Job 1: Update the rows from the line with "The image size is (231, 604)." to the line with "Action: point(241,272)" by replacing "section heading" with "section title" and changing nothing else. Leave the pictures out of your answer.

Chinese Business Owners Disappearing as “Underground Loans” Come Due

As China tries to put the brakes on inflation, a tightening credit market has many businesses turning to what Reuters describes as the country’s “vast and growing informal lending market.”

But, with annual interest rates as high as 200%, “many business owners who were believed to be having trouble paying back loans to underground banks have disappeared,” according to Yu Ran of China Daily.

One of the “disappeared,” Wenzhou eyeglass factory owner Hu Fulin, suddenly vanished on September 21.

“We’ve confirmed that Hu has disappeared, and we’re still not sure whether the rumors saying he left more than 2 billion yuan in debts behind are true,” a government official told Yu. “But current information has proved that he borrowed about 130 million yuan from private lenders.”

Hu’s suppliers in Wenzhou, which the People’s Daily calls “the cradle of China’s private economy,” are in “a panic” and “gathered in his factory demanding payments.” And angry employees protested to demand the two months’ salary they are owed, as well.

But, like the 28 other debtors who have fled in the face of unpayable loans, Hu is now nowhere to be found.

Data supplied:
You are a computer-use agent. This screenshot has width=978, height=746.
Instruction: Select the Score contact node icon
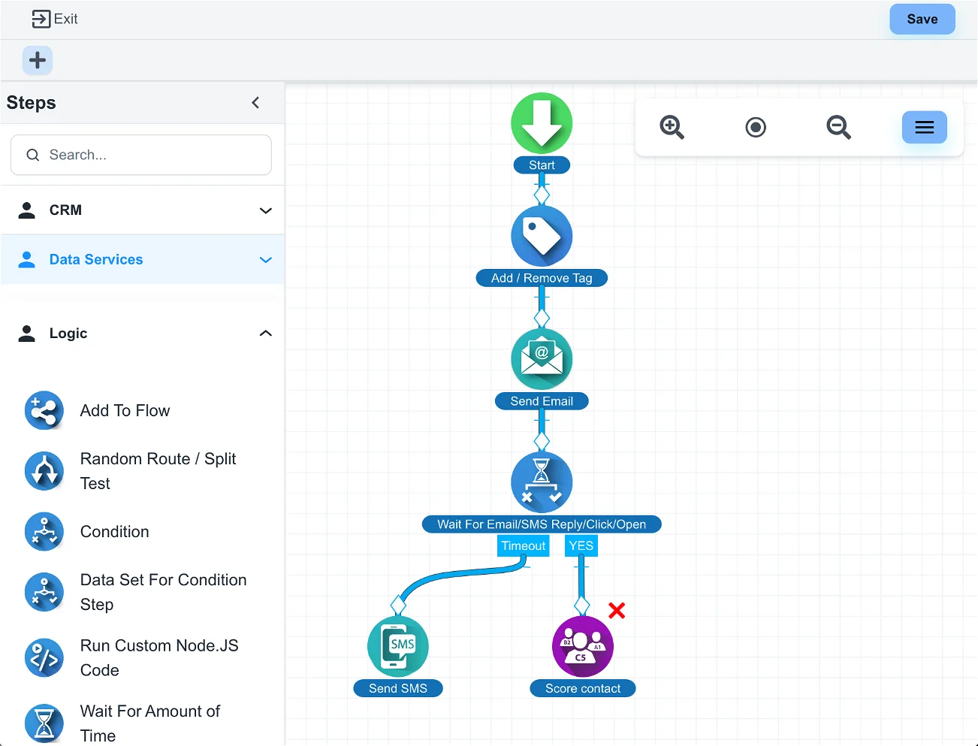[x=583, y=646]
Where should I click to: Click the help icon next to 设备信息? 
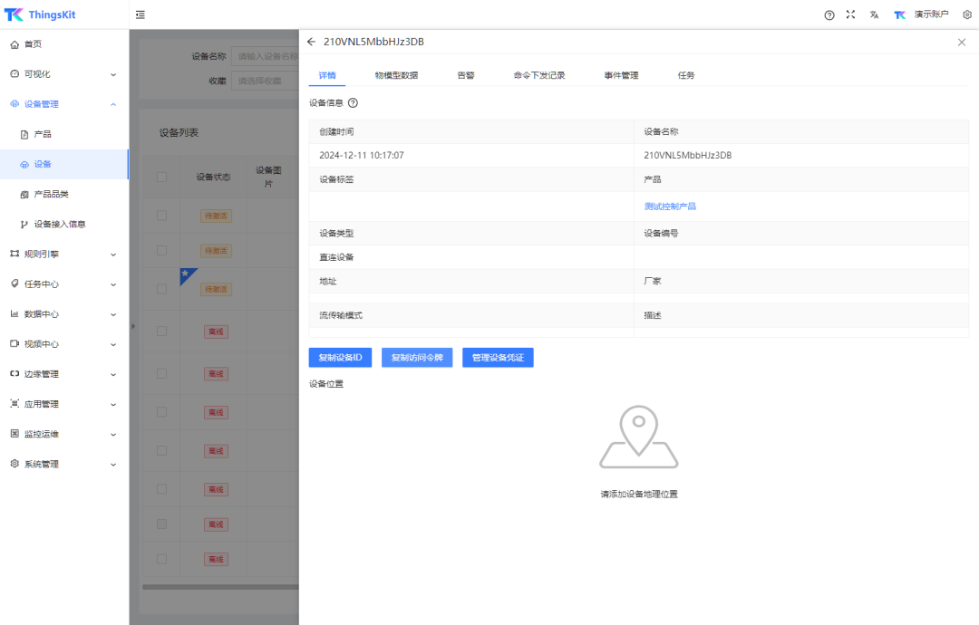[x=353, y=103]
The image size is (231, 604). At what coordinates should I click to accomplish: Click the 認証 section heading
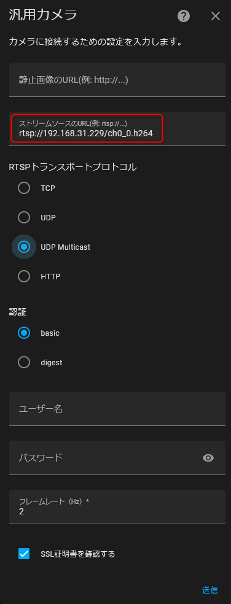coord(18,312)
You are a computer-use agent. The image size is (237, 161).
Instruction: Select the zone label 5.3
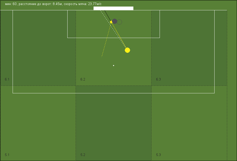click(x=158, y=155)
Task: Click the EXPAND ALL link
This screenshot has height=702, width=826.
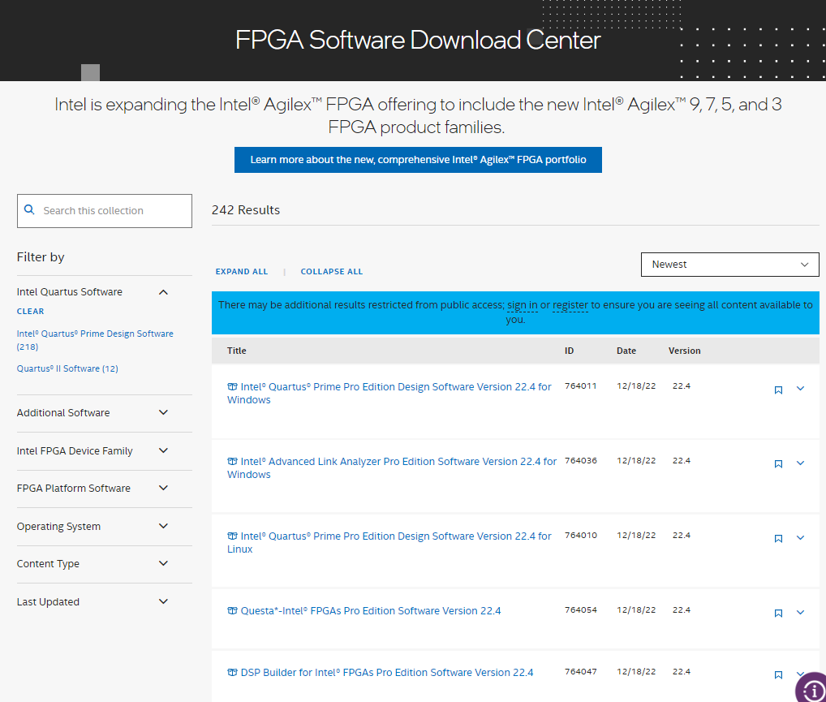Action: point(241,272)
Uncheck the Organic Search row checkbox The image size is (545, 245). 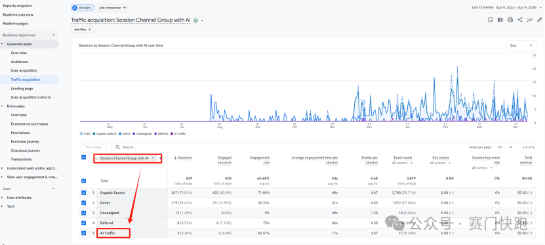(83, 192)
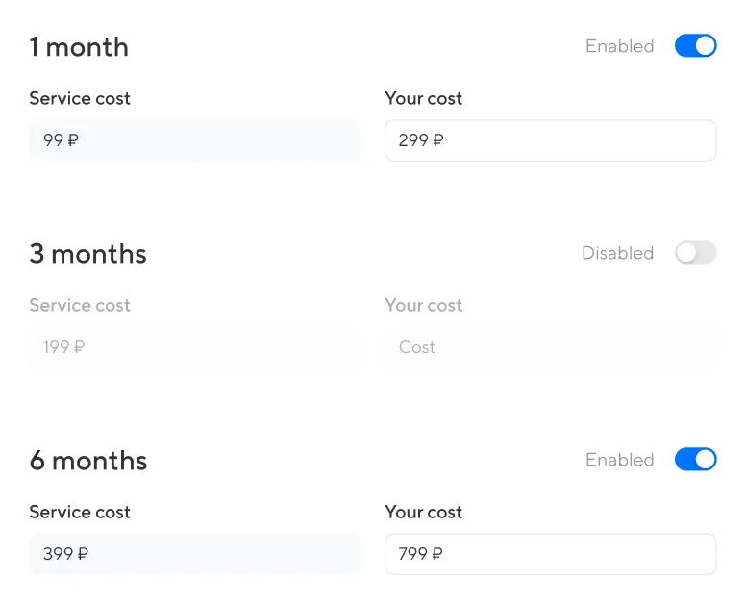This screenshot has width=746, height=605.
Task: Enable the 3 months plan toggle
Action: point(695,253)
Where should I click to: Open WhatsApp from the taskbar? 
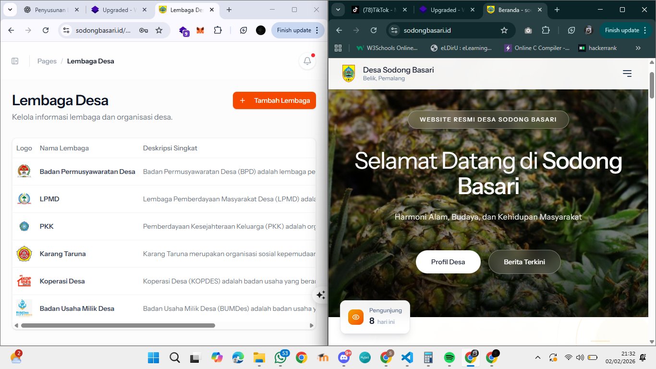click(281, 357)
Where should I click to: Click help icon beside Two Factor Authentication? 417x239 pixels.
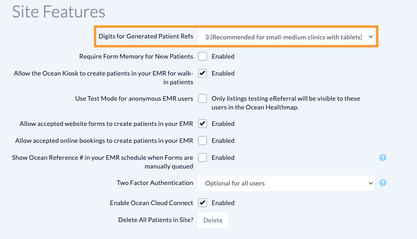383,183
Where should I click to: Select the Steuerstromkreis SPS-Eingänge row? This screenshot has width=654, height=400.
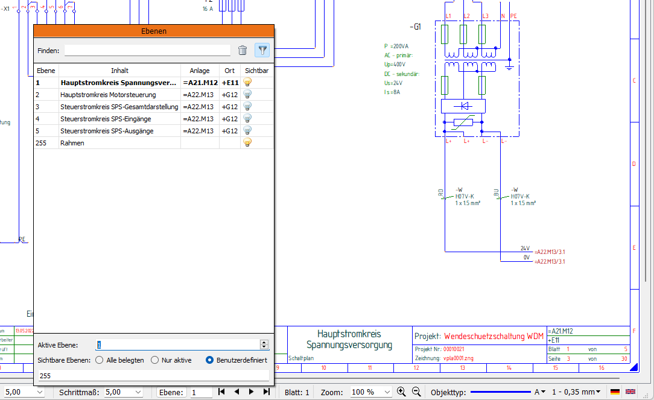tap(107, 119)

Job 2: Print the part of the text on missing Chinese business owners from "Chinese Business Owners" to "on September 21.", copied word for word.

Exercise answer 1:
The image size is (231, 604). At what coordinates should I click to accomplish: Click the 認証 section title
coord(18,312)
You are a computer-use agent. The image size is (237, 161).
Instruction: Select the zone label 5.3
click(x=158, y=155)
Task: Click the EXPAND ALL link
This screenshot has height=702, width=826.
Action: point(241,272)

Exercise answer 2:
Chinese Business Owners Disappearing as “Underground Loans” Come Due

As China tries to put the brakes on inflation, a tightening credit market has many businesses turning to what Reuters describes as the country’s “vast and growing informal lending market.”

But, with annual interest rates as high as 200%, “many business owners who were believed to be having trouble paying back loans to underground banks have disappeared,” according to Yu Ran of China Daily.

One of the “disappeared,” Wenzhou eyeglass factory owner Hu Fulin, suddenly vanished on September 21.